Although vulnerability scans will reveal which flaws are high-severity, that’s generally at least 20 percent, meaning that in a large system there could be thousands of them. And the scans tell organizations nothing about whether an exploit has been written to take advantage of a particular vulnerability, or whether that exploit is being used “in the wild” by real hackers or cybercriminals. They also don’t account for how critical to the organization the affected asset is.
As a consequence, Gartner says, organizations may adopt approaches “focused on mitigating and patching a percentage of vulnerabilities in a given time frame, for example, ‘Remediate 90 percent of high severity vulnerabilities within 2 weeks of discovery.'”
Such approaches “only reduce risk on paper, but not in reality … [and do] little to actually prevent breaches and successful exploitation by threat actors — hackers do not care about the 90 percent of vulnerabilities that have been remediated, they focus on the 10 percent that remain,” states the Gartner study.
The authors compare it to “giving up smoking [to improve your life expectancy] just before driving off of a cliff.”
Instead, the researchers recommend a strategic approach, in which vulnerability data is supplemented with information about active threats in the wild and an understanding of how critical different assets are to the business.
A strategic approach
“Different assets represent different risks,” even when beset by the same vulnerability, explained Jimmy Graham, director of product management for vulnerability management at Qualys, Inc. The company’s ThreatProtection product sits atop its vulnerability scanner, cross-referencing the data from the scan with a series of “Realtime Threat Indicators, or RTI’s” he told CyberScoop. RTIs are true/false statements including things like “Is this vulnerability being exploited in the wild?” or “Does this vulnerability cause denial of service?”
As a customer, “Based on what’s important to you, you can pick and choose the indicators you want to prioritize,” he said. ThreatProtection also allows asset tags to be used as a filter, meaning you can exclude for instance inward-facing assets from a list of DoS vulnerabilities that need remediation.
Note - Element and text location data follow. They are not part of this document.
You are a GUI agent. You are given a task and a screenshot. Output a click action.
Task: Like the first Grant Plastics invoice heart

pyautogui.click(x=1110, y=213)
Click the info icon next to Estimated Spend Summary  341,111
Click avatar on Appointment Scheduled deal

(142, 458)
The end result is a list of high-severity vulnerabilities that are, for example, capable of allowing remote attacks, present on critical assets or systems and being currently exploited in the wild.
The effect, said Graham, is a “smaller, more focused” list.
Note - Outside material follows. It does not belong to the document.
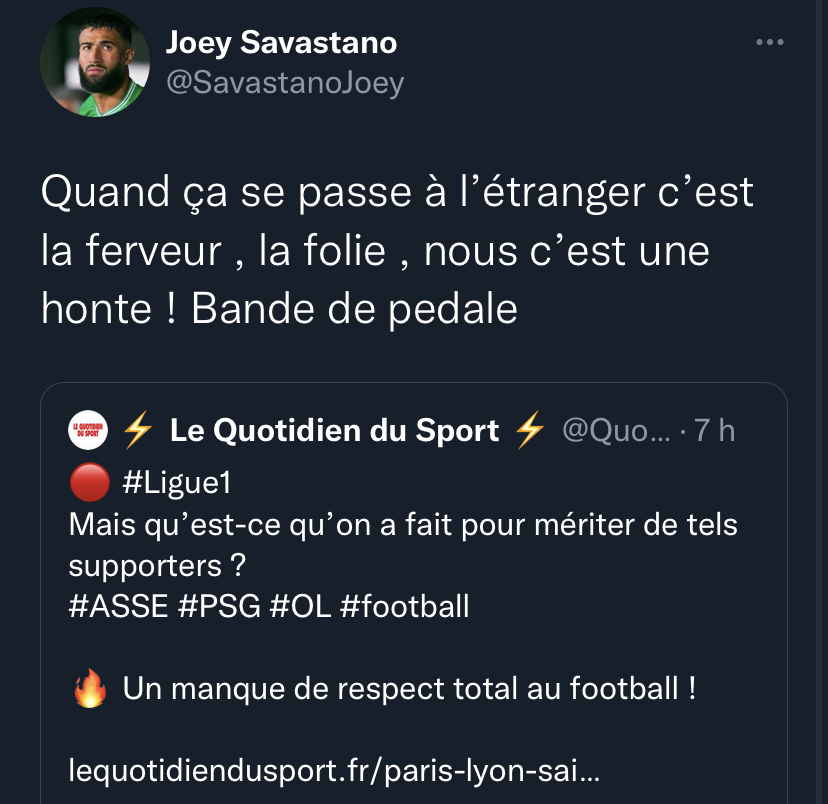The image size is (828, 804).
Task: Click the @SavastanoJoey handle
Action: pos(284,82)
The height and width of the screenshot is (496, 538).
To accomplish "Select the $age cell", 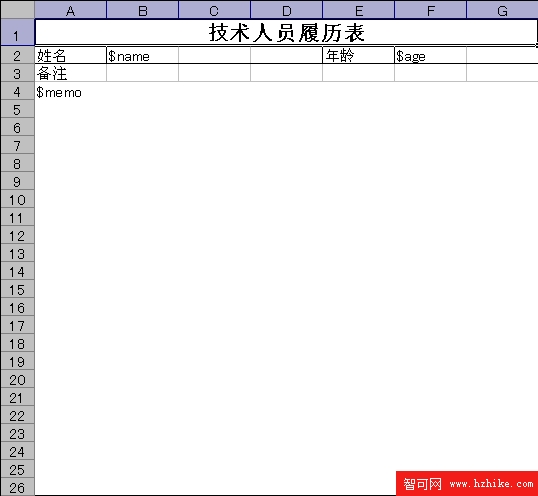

But Qualys doesn’t rank the vulnerabilities, Graham noted, saying such rankings were illusory. “Ranked lists [of vulnerabilities] may give the user a sense of control, but in reality, then difference [in terms of the the risk they represent] between number two on the list and number five on the list is probably too small to be measured and certainly too small to justify ranking them like that.”
ThreatProtection, which the company rolled out just over a year ago, is “automating the things that a mature vulnerability management program in a large enterprise was probably doing already, but manually,” said Graham. “Instead, we provide it as an automated service.”
RiskSense’s platform provides a different service, fusing information about a vulnerability’s severity with data about the business critically of the asset where it’s found and the prevalence of exploits in the wild. The RS3 score “is essentially a prediction of the level of peril the organization is subject to, based on its vulnerabilities and all that contextual data,” Paturi explained. He compared it to a FICO score, which represents the level of risk a customer will default on a loan or other form of credit “and we use the same scale, too … from 350 to 800.”
For insurers, they provide a “multi-client dashboard” which gives a real-time view of the score and enables them to see when a policy might need to be reviewed or rewritten because of the change in risk.
“We are giving you a single number not a long list of factors. … Insurers can use that,” he said.